Reproduce the listing from the line holding "ASCII Corporation (1176, 901)" through the line holding "Artsliste Lista fuglestasjon", both included, and leave the pictures out.

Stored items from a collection
::::::
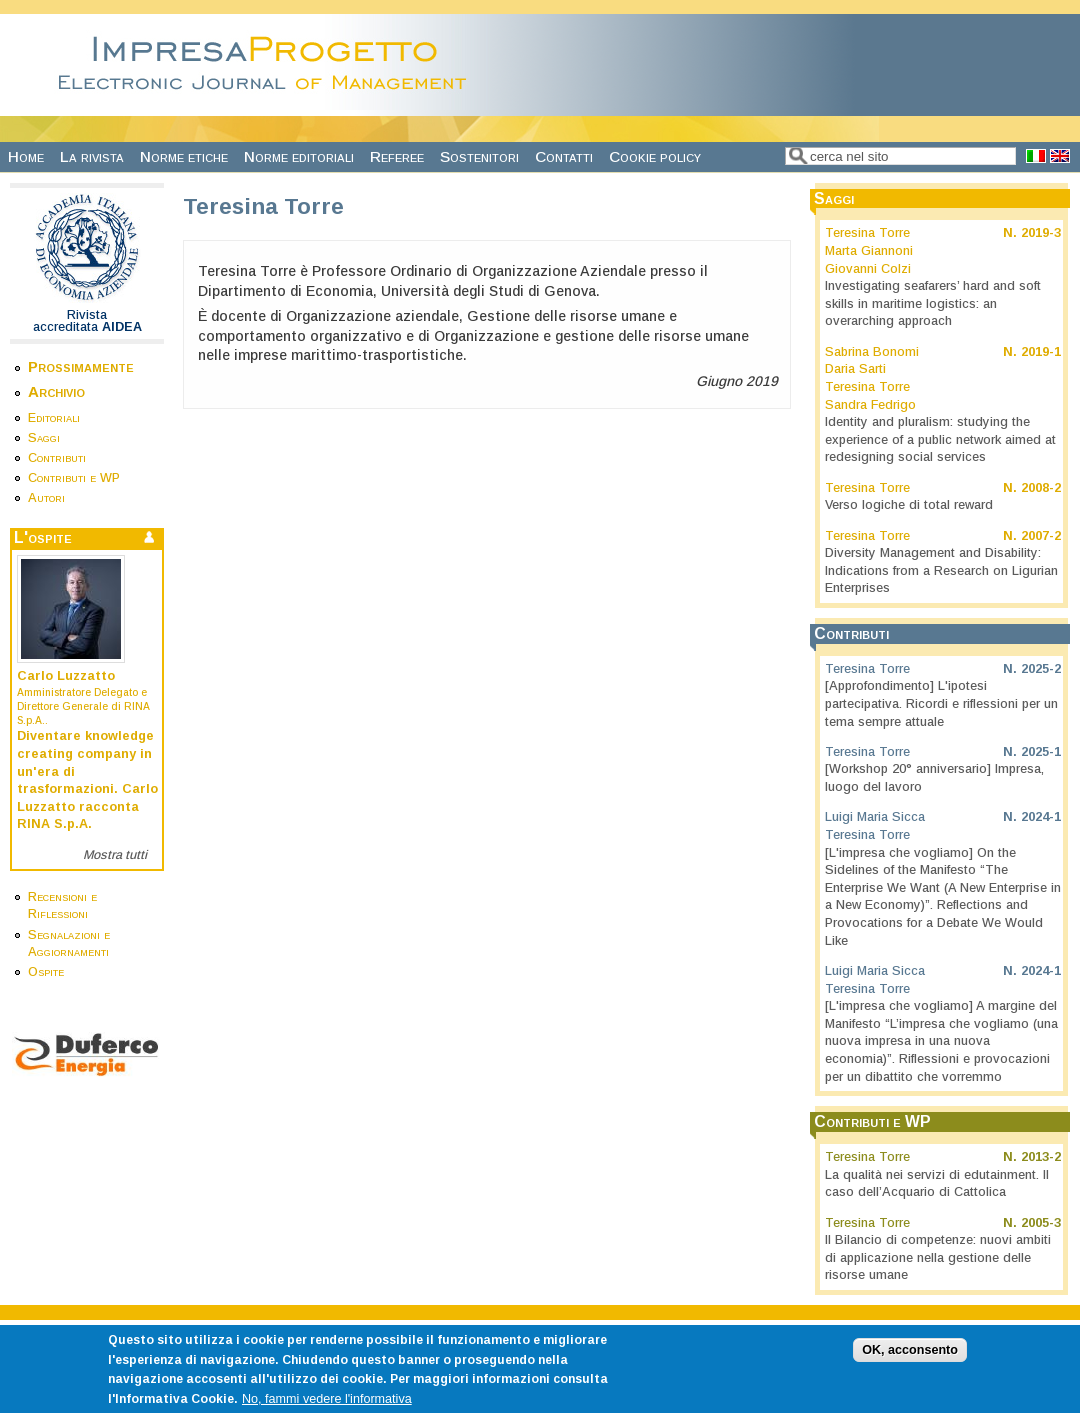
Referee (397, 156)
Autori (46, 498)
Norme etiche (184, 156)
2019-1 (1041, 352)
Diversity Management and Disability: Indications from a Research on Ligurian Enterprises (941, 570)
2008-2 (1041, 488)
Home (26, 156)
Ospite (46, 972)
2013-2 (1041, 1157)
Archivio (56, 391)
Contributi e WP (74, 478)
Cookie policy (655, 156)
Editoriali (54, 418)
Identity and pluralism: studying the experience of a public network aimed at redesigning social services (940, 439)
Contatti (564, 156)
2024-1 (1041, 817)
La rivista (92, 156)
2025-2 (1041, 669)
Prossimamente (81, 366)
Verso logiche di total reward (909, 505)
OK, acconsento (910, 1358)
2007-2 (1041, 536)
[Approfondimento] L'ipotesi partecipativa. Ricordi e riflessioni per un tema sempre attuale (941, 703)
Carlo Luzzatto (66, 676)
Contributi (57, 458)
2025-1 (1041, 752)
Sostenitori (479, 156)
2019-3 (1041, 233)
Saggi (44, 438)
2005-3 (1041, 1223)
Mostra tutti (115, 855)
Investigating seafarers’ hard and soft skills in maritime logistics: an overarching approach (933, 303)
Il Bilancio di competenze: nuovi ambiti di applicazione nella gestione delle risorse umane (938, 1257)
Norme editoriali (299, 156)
::::::
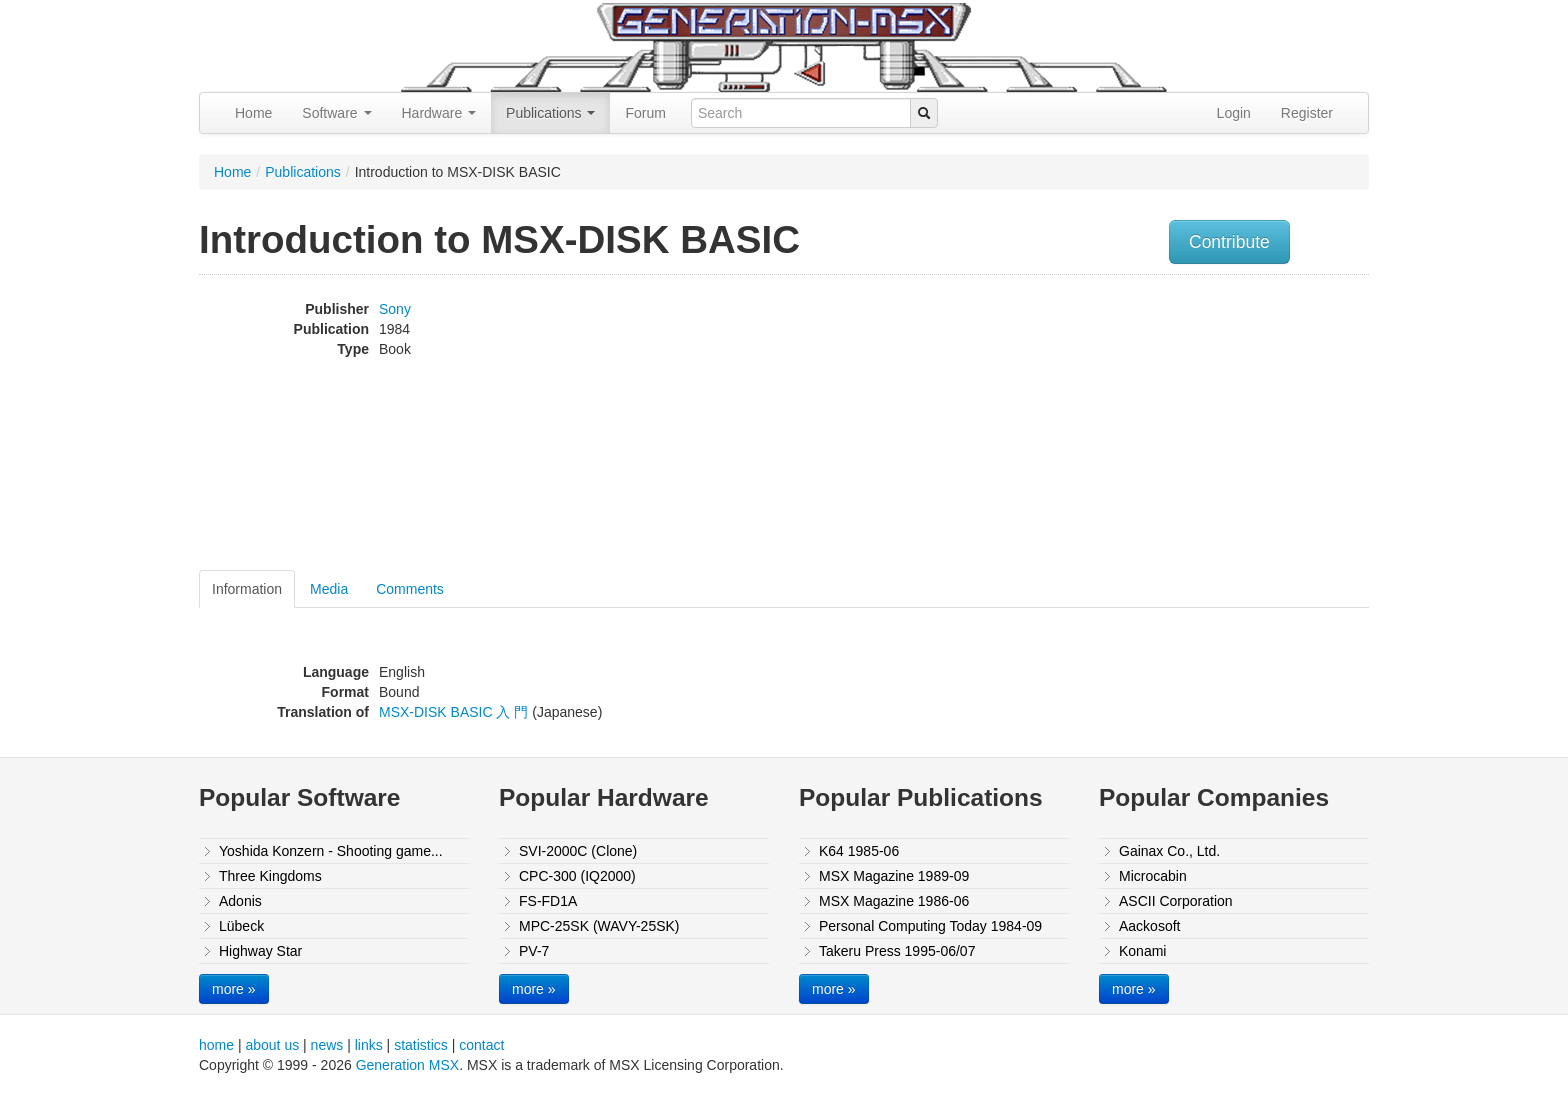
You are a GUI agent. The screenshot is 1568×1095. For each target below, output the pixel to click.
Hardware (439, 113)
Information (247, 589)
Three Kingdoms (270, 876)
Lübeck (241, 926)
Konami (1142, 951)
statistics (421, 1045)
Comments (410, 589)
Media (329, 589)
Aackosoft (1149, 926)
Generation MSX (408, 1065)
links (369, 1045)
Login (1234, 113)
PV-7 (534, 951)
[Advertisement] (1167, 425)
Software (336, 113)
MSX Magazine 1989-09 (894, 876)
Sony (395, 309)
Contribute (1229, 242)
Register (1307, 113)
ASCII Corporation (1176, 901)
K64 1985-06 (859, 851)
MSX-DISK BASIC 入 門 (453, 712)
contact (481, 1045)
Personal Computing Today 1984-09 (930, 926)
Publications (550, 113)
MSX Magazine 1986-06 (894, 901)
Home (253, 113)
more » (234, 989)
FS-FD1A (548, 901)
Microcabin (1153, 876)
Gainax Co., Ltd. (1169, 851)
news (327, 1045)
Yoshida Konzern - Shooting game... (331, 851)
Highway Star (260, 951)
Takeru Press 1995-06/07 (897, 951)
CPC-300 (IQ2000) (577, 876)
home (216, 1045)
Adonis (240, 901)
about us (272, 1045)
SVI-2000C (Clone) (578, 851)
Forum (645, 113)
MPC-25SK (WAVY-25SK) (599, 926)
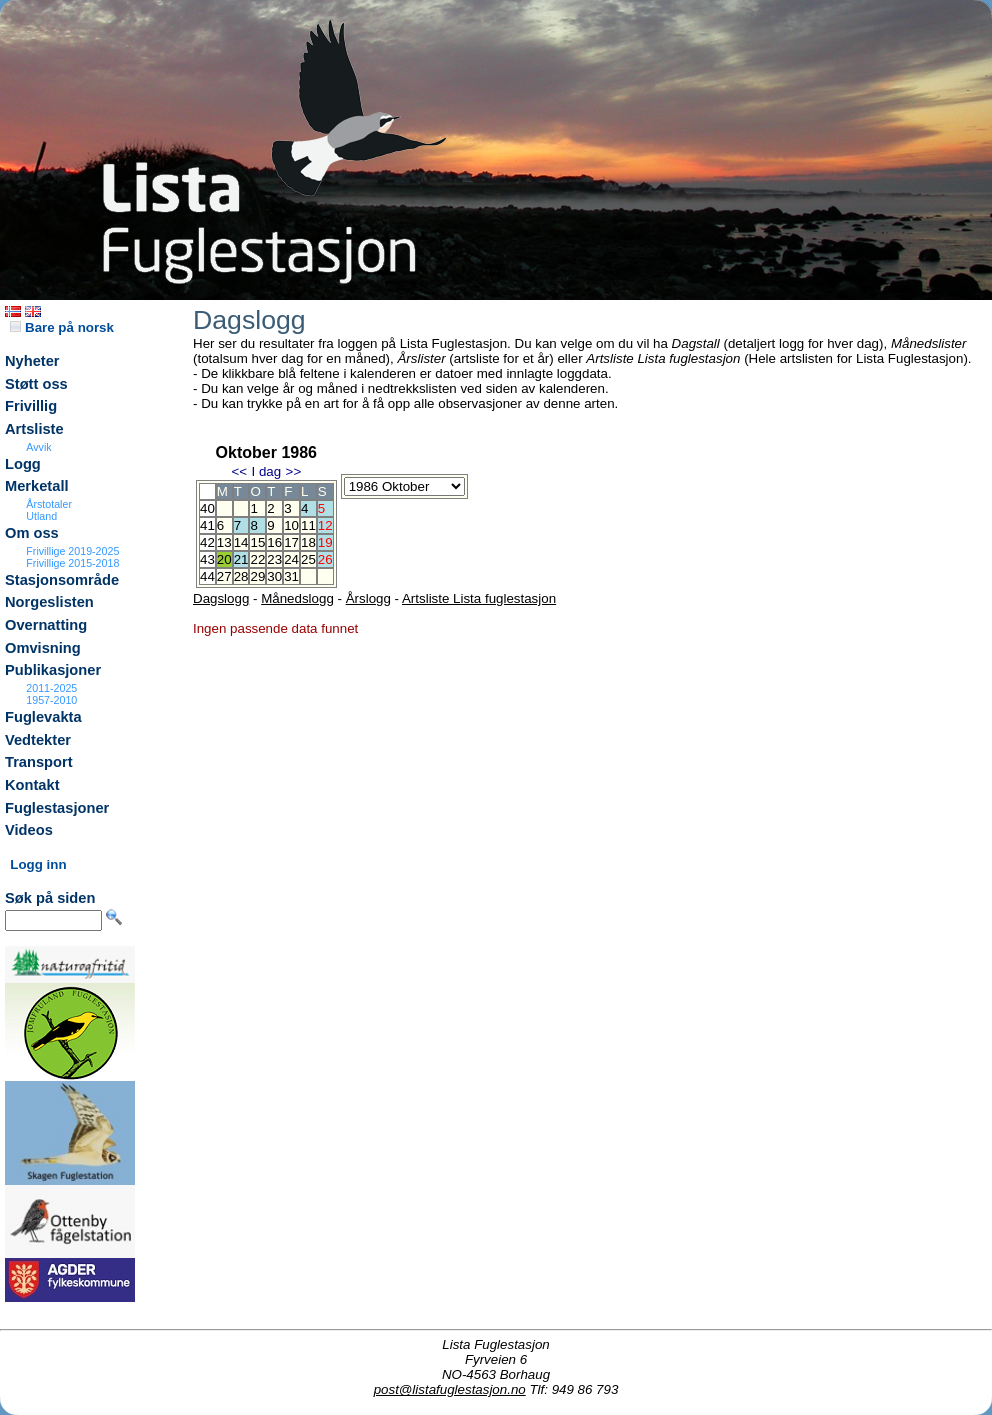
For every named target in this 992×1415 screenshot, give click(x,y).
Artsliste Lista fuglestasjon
::::::
■ Response to the task:
ASCII Corporation (1176, 901)
K64 1985-06 (859, 851)
MSX-DISK BASIC 入 門 (453, 712)
contact (481, 1045)
Personal Computing Today 1984-09 (930, 926)
Publications (550, 113)
MSX Magazine 1986-06 (894, 901)
Home (253, 113)
more » (234, 989)
FS-FD1A (548, 901)
Microcabin (1153, 876)
Gainax Co., Ltd. (1169, 851)
news (327, 1045)
Yoshida Konzern - Shooting game... (331, 851)
Highway Star (260, 951)
Takeru Press 1995-06/07 (897, 951)
CPC-300 (IQ2000) (577, 876)
home (216, 1045)
Adonis (240, 901)
about us (272, 1045)
SVI-2000C (Clone) (578, 851)
Forum (645, 113)
MPC-25SK (WAVY-25SK) (599, 926)
For every named target in this 992×1415 screenshot, give click(x,y).
Artsliste Lista fuglestasjon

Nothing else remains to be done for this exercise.